*TASK:*
Each line below that carries the string "agent" must appear in the answer.

*RECORD SET:*
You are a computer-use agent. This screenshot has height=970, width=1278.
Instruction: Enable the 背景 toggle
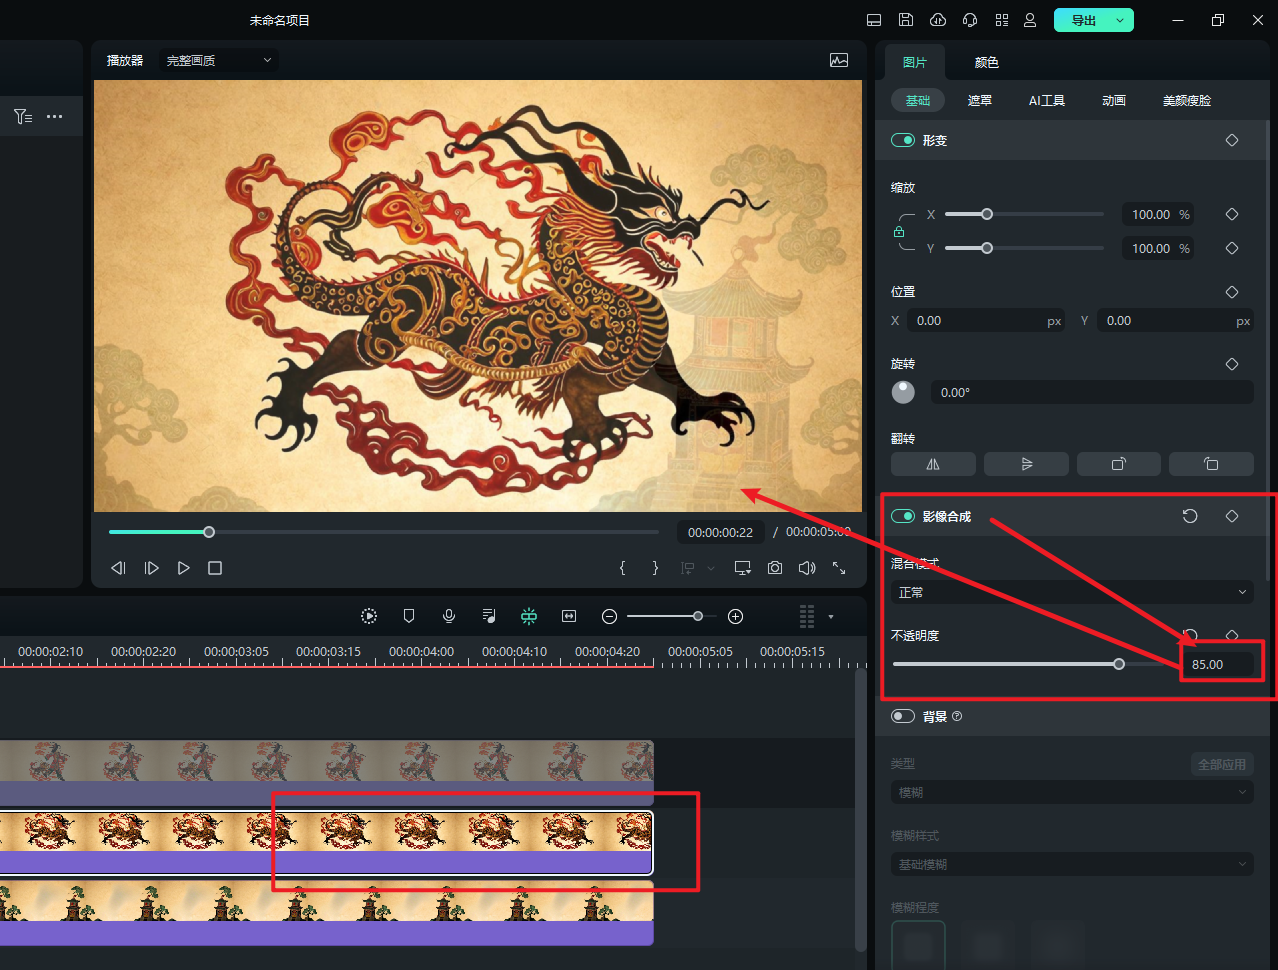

--

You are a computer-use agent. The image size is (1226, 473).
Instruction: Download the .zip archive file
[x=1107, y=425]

==

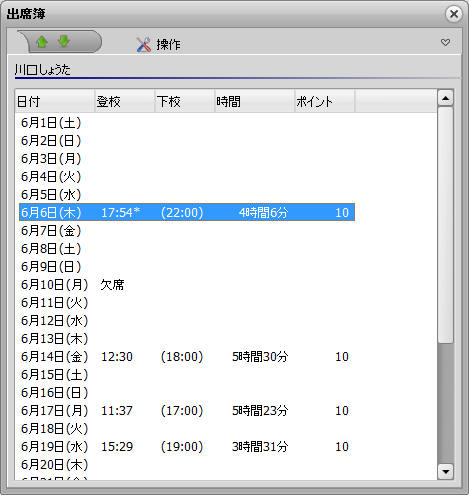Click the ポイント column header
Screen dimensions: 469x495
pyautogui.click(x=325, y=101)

*RESULT OF THE EXERCISE:*
You are a computer-use agent. This screenshot has height=970, width=1278.
You are a computer-use agent. The image size is (1226, 473).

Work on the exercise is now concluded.